▶ [依頼内容] 下の一覧の冒頭から「Looking at the screenshot, I should point(714,316).」を含む行まで、両端の行も含めてすべてを一字一句そのまま書き写してください。

▶ [提供一覧]
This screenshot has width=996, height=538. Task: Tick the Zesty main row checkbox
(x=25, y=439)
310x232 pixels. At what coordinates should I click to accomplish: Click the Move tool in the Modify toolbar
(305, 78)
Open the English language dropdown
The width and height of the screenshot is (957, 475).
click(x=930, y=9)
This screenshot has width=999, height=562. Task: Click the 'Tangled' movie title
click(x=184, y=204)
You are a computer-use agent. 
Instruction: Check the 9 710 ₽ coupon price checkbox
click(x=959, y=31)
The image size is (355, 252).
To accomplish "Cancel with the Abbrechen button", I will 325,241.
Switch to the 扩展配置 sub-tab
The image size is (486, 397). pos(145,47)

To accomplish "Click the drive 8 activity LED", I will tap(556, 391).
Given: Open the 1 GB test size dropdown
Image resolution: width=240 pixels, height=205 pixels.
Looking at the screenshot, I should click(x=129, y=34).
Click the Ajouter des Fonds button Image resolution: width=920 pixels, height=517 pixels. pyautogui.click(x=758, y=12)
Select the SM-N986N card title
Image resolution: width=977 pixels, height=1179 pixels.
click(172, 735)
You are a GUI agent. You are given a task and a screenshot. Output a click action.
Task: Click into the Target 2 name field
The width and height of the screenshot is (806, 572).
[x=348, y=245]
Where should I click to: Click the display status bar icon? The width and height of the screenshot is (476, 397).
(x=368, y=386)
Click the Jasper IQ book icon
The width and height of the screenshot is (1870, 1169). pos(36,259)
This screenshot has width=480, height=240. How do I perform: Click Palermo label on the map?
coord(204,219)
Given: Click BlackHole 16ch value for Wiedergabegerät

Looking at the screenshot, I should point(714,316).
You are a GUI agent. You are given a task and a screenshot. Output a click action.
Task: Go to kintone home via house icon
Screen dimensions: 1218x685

▶ [回答全文]
This screenshot has width=996, height=538. Task: Tick the Zesty main row checkbox
(x=25, y=439)
310x232 pixels. At what coordinates should I click to accomplish: Click the Move tool in the Modify toolbar
(305, 78)
Open the English language dropdown
The width and height of the screenshot is (957, 475).
click(x=930, y=9)
This screenshot has width=999, height=562. Task: Click the 'Tangled' movie title
click(x=184, y=204)
You are a computer-use agent. 
Instruction: Check the 9 710 ₽ coupon price checkbox
click(x=959, y=31)
The image size is (355, 252).
To accomplish "Cancel with the Abbrechen button", I will 325,241.
Switch to the 扩展配置 sub-tab
The image size is (486, 397). pos(145,47)

To accomplish "Click the drive 8 activity LED", I will tap(556, 391).
Given: Open the 1 GB test size dropdown
Image resolution: width=240 pixels, height=205 pixels.
Looking at the screenshot, I should click(x=129, y=34).
Click the Ajouter des Fonds button Image resolution: width=920 pixels, height=517 pixels. pyautogui.click(x=758, y=12)
Select the SM-N986N card title
Image resolution: width=977 pixels, height=1179 pixels.
click(172, 735)
You are a GUI agent. You are given a task and a screenshot. Output a click action.
Task: Click into the Target 2 name field
The width and height of the screenshot is (806, 572).
[x=348, y=245]
Where should I click to: Click the display status bar icon? The width and height of the screenshot is (476, 397).
(x=368, y=386)
Click the Jasper IQ book icon
The width and height of the screenshot is (1870, 1169). pos(36,259)
This screenshot has width=480, height=240. How do I perform: Click Palermo label on the map?
coord(204,219)
Given: Click BlackHole 16ch value for Wiedergabegerät

Looking at the screenshot, I should point(714,316).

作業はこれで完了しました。